Twelve of Europe’s top clubs – AC Milan, Arsenal, Atletico Madrid, Chelsea, Barcelona, Internazionale, Juventus, Liverpool, Manchester City, Manchester United, Real Madrid, and Tottenham Hotspur – have all joined as founding clubs, a breakaway Super League, headed by Real Madrid president Florentino Perez.
The 12 founding members have also stepped down from the European Club Association (ECA), which was led by Juventus chairman Andrea Agnelli who is seen as the architect of this plan.
Obdivuhodny postoj nemeckych a francouzskych klubu. Respekt! Podobne jako oni plne podporujeme postoj FIFA a UEFA – fotbal potrebuje solidaritu a soutezeni v ramci stavajiciho modelu evropskych soutezi klubu z 55 fotbalovych asociaci. https://t.co/ZlMoDlJyb2
— Jaroslav Tvrdik (@JaroslavTvrdik) April 19, 2021
UEFA has issued a separate statement condemning the idea and threatening domestic, European, and world bans for clubs and possibly even international team bans for players on teams in a European Super League. UEFA also thanked the Bundesliga and Serie A giants for not signing onto the idea.

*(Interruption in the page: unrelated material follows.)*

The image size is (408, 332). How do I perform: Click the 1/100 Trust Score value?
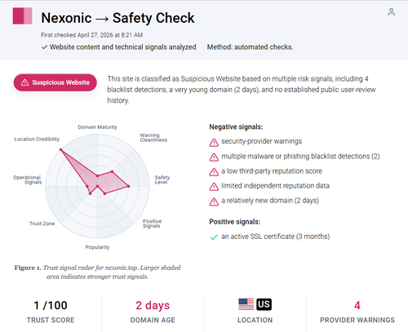51,305
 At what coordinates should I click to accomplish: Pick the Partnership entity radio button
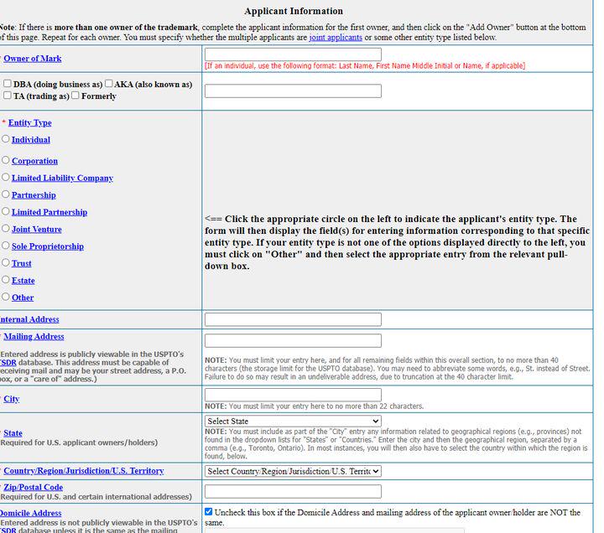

The move has been condemned by fans, pundits and by most football bodies not involved.
With 15 teams in the ESL not facing qualification or relegation, critics say it will create a closed shop at the top of football.
Under the proposals, the ESL would start in August each year, with plans to launch “as soon as practicable”.
The 20-team league would be split into two groups of 10, playing each other home and away.
The top three in each group would qualify for the quarter-finals, with the teams in fourth and fifth playing a two-legged play-off for the two remaining spots.
From then on, it would have the same two-leg knockout format used in the Champions League, with a final in May at a neutral venue.